▶ _Task_
Copy the records exactly, every one of them.

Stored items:
********

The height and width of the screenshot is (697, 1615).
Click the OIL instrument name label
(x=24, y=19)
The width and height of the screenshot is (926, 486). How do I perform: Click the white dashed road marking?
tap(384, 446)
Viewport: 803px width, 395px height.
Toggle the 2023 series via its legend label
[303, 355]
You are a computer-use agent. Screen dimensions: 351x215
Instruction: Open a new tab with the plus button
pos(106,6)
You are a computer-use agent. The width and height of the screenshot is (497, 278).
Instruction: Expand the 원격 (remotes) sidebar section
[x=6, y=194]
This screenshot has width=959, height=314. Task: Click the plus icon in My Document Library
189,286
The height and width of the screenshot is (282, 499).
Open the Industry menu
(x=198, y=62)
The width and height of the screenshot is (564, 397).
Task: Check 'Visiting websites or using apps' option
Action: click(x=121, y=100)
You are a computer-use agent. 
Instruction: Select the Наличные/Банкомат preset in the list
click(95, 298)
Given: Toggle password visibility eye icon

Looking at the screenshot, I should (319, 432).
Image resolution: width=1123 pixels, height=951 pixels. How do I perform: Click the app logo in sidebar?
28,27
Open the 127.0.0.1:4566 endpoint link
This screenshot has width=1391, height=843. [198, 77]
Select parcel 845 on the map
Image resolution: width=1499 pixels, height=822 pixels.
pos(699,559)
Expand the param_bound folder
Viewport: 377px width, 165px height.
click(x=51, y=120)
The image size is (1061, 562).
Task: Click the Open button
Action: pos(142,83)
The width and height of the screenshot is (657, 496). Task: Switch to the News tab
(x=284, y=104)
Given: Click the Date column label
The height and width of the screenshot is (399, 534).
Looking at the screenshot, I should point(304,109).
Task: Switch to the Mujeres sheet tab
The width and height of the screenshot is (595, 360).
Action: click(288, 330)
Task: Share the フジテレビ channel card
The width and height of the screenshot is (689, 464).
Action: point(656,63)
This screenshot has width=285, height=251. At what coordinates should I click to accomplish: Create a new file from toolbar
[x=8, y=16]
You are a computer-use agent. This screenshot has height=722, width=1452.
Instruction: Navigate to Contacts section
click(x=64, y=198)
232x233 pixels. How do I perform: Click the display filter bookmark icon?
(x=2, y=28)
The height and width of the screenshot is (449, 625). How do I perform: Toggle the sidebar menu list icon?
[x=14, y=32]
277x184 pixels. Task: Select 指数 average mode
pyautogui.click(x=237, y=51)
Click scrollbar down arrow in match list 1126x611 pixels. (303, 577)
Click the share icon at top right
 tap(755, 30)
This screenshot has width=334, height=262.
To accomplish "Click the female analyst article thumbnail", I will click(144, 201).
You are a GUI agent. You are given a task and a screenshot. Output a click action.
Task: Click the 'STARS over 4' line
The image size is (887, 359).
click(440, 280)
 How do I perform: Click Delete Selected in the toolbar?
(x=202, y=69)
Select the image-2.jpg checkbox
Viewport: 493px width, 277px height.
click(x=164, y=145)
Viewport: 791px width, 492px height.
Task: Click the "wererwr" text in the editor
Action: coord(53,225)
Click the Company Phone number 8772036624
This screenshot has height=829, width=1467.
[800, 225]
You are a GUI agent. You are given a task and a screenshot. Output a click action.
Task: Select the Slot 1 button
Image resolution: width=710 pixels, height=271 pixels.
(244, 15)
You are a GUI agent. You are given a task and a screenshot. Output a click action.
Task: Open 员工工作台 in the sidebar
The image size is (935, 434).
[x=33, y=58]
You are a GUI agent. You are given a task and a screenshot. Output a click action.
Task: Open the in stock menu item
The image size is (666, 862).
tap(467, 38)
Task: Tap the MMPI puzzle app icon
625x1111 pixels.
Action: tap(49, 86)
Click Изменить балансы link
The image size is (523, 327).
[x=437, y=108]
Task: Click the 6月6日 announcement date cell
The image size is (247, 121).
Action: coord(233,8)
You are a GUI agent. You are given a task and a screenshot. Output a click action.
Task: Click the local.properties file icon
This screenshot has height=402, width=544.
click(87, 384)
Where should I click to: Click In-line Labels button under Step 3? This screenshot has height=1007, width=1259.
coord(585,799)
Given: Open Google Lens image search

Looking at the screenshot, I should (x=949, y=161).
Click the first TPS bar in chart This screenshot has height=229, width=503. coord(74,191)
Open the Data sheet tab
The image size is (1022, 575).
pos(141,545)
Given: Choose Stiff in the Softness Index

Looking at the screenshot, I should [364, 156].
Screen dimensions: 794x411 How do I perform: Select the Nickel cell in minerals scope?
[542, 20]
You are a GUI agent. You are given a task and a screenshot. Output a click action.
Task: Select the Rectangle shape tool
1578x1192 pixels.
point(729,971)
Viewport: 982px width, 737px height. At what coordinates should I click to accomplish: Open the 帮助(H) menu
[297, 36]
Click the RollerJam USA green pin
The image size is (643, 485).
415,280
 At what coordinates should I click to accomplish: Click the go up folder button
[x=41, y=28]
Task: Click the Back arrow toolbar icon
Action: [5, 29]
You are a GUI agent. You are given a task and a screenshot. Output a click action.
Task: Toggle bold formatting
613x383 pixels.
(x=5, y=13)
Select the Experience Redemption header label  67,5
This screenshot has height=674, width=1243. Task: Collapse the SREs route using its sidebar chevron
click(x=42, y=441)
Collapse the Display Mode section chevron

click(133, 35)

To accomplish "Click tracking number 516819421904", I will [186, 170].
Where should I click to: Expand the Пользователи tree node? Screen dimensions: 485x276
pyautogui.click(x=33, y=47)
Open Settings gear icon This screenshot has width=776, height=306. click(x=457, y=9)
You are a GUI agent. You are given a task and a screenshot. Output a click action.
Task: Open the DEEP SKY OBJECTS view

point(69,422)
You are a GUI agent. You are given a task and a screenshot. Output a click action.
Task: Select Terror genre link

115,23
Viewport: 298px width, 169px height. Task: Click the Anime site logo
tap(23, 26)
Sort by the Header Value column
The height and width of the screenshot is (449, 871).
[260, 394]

********

▶ _Answer space_
The height and width of the screenshot is (697, 1615).
Click the OIL instrument name label
(x=24, y=19)
The width and height of the screenshot is (926, 486). How do I perform: Click the white dashed road marking?
tap(384, 446)
Viewport: 803px width, 395px height.
Toggle the 2023 series via its legend label
[303, 355]
You are a computer-use agent. Screen dimensions: 351x215
Instruction: Open a new tab with the plus button
pos(106,6)
You are a computer-use agent. The width and height of the screenshot is (497, 278).
Instruction: Expand the 원격 (remotes) sidebar section
[x=6, y=194]
This screenshot has width=959, height=314. Task: Click the plus icon in My Document Library
189,286
The height and width of the screenshot is (282, 499).
Open the Industry menu
(x=198, y=62)
The width and height of the screenshot is (564, 397).
Task: Check 'Visiting websites or using apps' option
Action: click(x=121, y=100)
You are a computer-use agent. 
Instruction: Select the Наличные/Банкомат preset in the list
click(95, 298)
Given: Toggle password visibility eye icon

Looking at the screenshot, I should (319, 432).
Image resolution: width=1123 pixels, height=951 pixels. How do I perform: Click the app logo in sidebar?
28,27
Open the 127.0.0.1:4566 endpoint link
This screenshot has width=1391, height=843. [198, 77]
Select parcel 845 on the map
Image resolution: width=1499 pixels, height=822 pixels.
pos(699,559)
Expand the param_bound folder
Viewport: 377px width, 165px height.
click(x=51, y=120)
The image size is (1061, 562).
Task: Click the Open button
Action: pos(142,83)
The width and height of the screenshot is (657, 496). Task: Switch to the News tab
(x=284, y=104)
Given: Click the Date column label
The height and width of the screenshot is (399, 534).
Looking at the screenshot, I should point(304,109).
Task: Switch to the Mujeres sheet tab
The width and height of the screenshot is (595, 360).
Action: click(288, 330)
Task: Share the フジテレビ channel card
The width and height of the screenshot is (689, 464).
Action: point(656,63)
This screenshot has width=285, height=251. At what coordinates should I click to accomplish: Create a new file from toolbar
[x=8, y=16]
You are a computer-use agent. This screenshot has height=722, width=1452.
Instruction: Navigate to Contacts section
click(x=64, y=198)
232x233 pixels. How do I perform: Click the display filter bookmark icon?
(x=2, y=28)
The height and width of the screenshot is (449, 625). How do I perform: Toggle the sidebar menu list icon?
[x=14, y=32]
277x184 pixels. Task: Select 指数 average mode
pyautogui.click(x=237, y=51)
Click scrollbar down arrow in match list 1126x611 pixels. (303, 577)
Click the share icon at top right
 tap(755, 30)
This screenshot has width=334, height=262.
To accomplish "Click the female analyst article thumbnail", I will click(144, 201).
You are a GUI agent. You are given a task and a screenshot. Output a click action.
Task: Click the 'STARS over 4' line
The image size is (887, 359).
click(440, 280)
 How do I perform: Click Delete Selected in the toolbar?
(x=202, y=69)
Select the image-2.jpg checkbox
Viewport: 493px width, 277px height.
click(x=164, y=145)
Viewport: 791px width, 492px height.
Task: Click the "wererwr" text in the editor
Action: coord(53,225)
Click the Company Phone number 8772036624
This screenshot has height=829, width=1467.
[800, 225]
You are a GUI agent. You are given a task and a screenshot. Output a click action.
Task: Select the Slot 1 button
Image resolution: width=710 pixels, height=271 pixels.
(244, 15)
You are a GUI agent. You are given a task and a screenshot. Output a click action.
Task: Open 员工工作台 in the sidebar
The image size is (935, 434).
[x=33, y=58]
You are a GUI agent. You are given a task and a screenshot. Output a click action.
Task: Open the in stock menu item
The image size is (666, 862).
tap(467, 38)
Task: Tap the MMPI puzzle app icon
625x1111 pixels.
Action: tap(49, 86)
Click Изменить балансы link
The image size is (523, 327).
[x=437, y=108]
Task: Click the 6月6日 announcement date cell
The image size is (247, 121).
Action: coord(233,8)
You are a GUI agent. You are given a task and a screenshot. Output a click action.
Task: Click the local.properties file icon
This screenshot has height=402, width=544.
click(87, 384)
Where should I click to: Click In-line Labels button under Step 3? This screenshot has height=1007, width=1259.
coord(585,799)
Given: Open Google Lens image search

Looking at the screenshot, I should (x=949, y=161).
Click the first TPS bar in chart This screenshot has height=229, width=503. coord(74,191)
Open the Data sheet tab
The image size is (1022, 575).
pos(141,545)
Given: Choose Stiff in the Softness Index

Looking at the screenshot, I should [364, 156].
Screen dimensions: 794x411 How do I perform: Select the Nickel cell in minerals scope?
[542, 20]
You are a GUI agent. You are given a task and a screenshot. Output a click action.
Task: Select the Rectangle shape tool
1578x1192 pixels.
point(729,971)
Viewport: 982px width, 737px height. At what coordinates should I click to accomplish: Open the 帮助(H) menu
[297, 36]
Click the RollerJam USA green pin
The image size is (643, 485).
415,280
 At what coordinates should I click to accomplish: Click the go up folder button
[x=41, y=28]
Task: Click the Back arrow toolbar icon
Action: [5, 29]
You are a GUI agent. You are given a task and a screenshot. Output a click action.
Task: Toggle bold formatting
613x383 pixels.
(x=5, y=13)
Select the Experience Redemption header label  67,5
This screenshot has height=674, width=1243. Task: Collapse the SREs route using its sidebar chevron
click(x=42, y=441)
Collapse the Display Mode section chevron

click(133, 35)

To accomplish "Click tracking number 516819421904", I will [186, 170].
Where should I click to: Expand the Пользователи tree node? Screen dimensions: 485x276
pyautogui.click(x=33, y=47)
Open Settings gear icon This screenshot has width=776, height=306. click(x=457, y=9)
You are a GUI agent. You are given a task and a screenshot. Output a click action.
Task: Open the DEEP SKY OBJECTS view

point(69,422)
You are a GUI agent. You are given a task and a screenshot. Output a click action.
Task: Select Terror genre link

115,23
Viewport: 298px width, 169px height. Task: Click the Anime site logo
tap(23, 26)
Sort by the Header Value column
The height and width of the screenshot is (449, 871).
[260, 394]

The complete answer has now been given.